Source passage
Joining common values from two sequences using the LINQ Intersect operator

Say you have the following two sequences:

string[] first = new string[] {"hello", "hi", "good evening", "good day", "good morning", "goodbye" };
string[] second = new string[] {"whatsup", "how are you", "hello", "bye", "hi"};

If you’d like to find the common elements in the two arrays and put them to another sequence then it’s very easy with the Intersect operator:

IEnumerable<string> intersect = first.Intersect(second);
foreach (string value in intersect)
{
	Console.WriteLine(value);
}

The ‘intersect’ variable will include “hello” and “hi” as they are common elements to both arrays.

The intersect operator uses a comparer to determine whether two elements are equal. In this case .NET has a built-in default comparer to compare strings so you didn’t have to implement any custom comparer. However, if you have custom objects in the two arrays then the default object reference comparer won’t be enough:

public class Singer
{
	public int Id { get; set; }
	public string FirstName { get; set; }
	public string LastName { get; set; }
}

IEnumerable<Singer> singersA = new List<Singer>() 
{
	new Singer(){Id = 1, FirstName = "Freddie", LastName = "Mercury"} 
	, new Singer(){Id = 2, FirstName = "Elvis", LastName = "Presley"}
	, new Singer(){Id = 3, FirstName = "Chuck", LastName = "Berry"}

};

IEnumerable<Singer> singersB = new List<Singer>()

Provided records
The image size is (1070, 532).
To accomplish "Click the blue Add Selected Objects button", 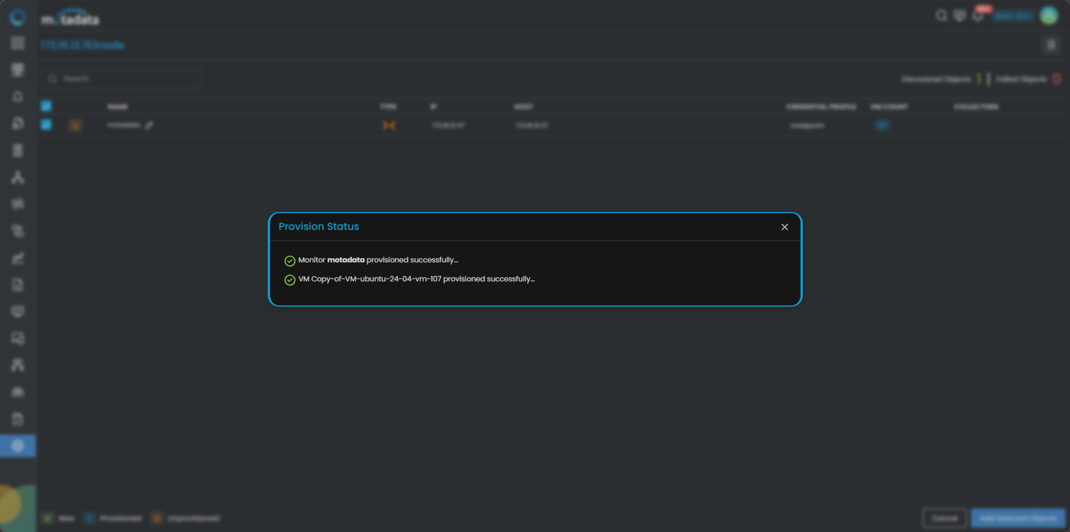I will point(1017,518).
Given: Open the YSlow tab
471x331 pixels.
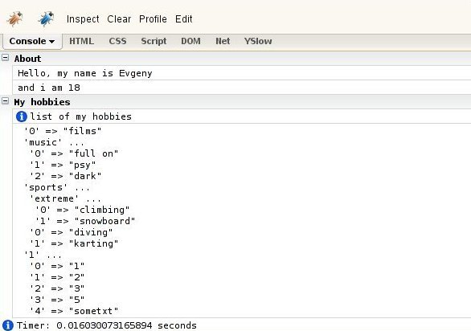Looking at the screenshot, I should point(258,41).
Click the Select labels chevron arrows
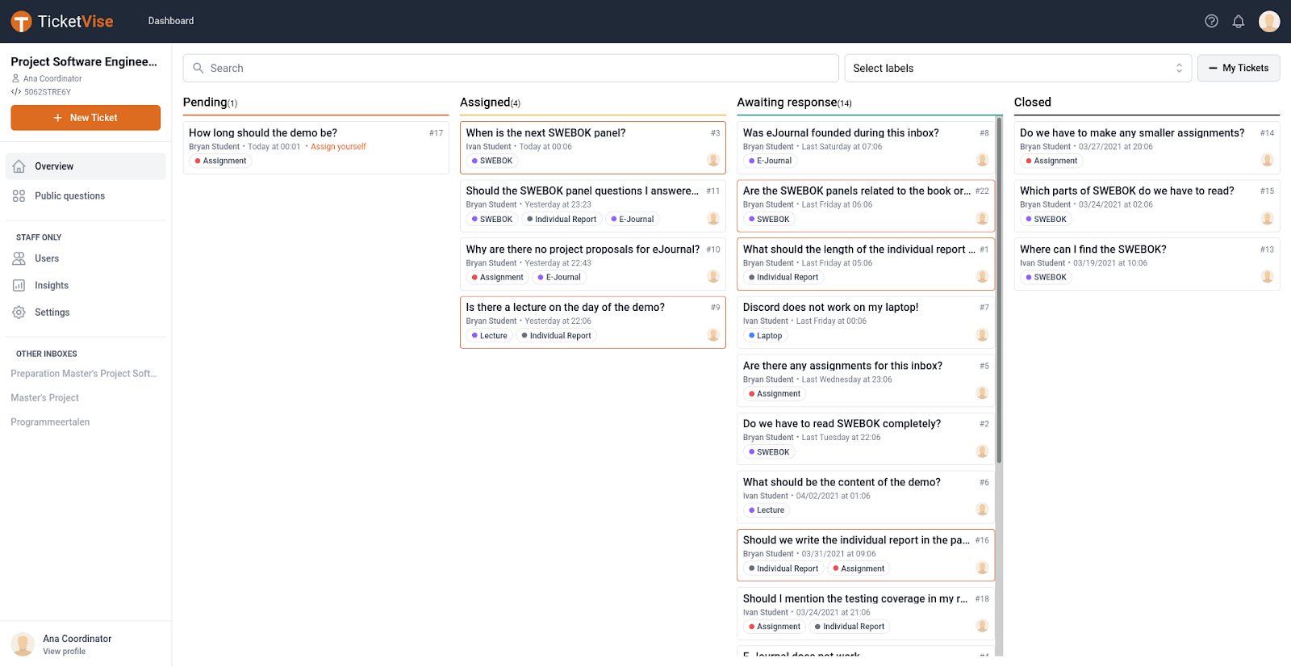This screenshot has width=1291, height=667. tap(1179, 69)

Given request A
Give every string value in the array named `first` in the LINQ Intersect article.
Given request B
Copy out the records from the line with "Given: Open the YSlow tab" through the final line of the records, inclusive, omitting the pictures.

Exercise output A
"hello", "hi", "good evening", "good day", "good morning", "goodbye"

Exercise output B
Given: Open the YSlow tab
471x331 pixels.
Looking at the screenshot, I should point(258,41).
Click the Select labels chevron arrows
This screenshot has width=1291, height=667. tap(1179, 69)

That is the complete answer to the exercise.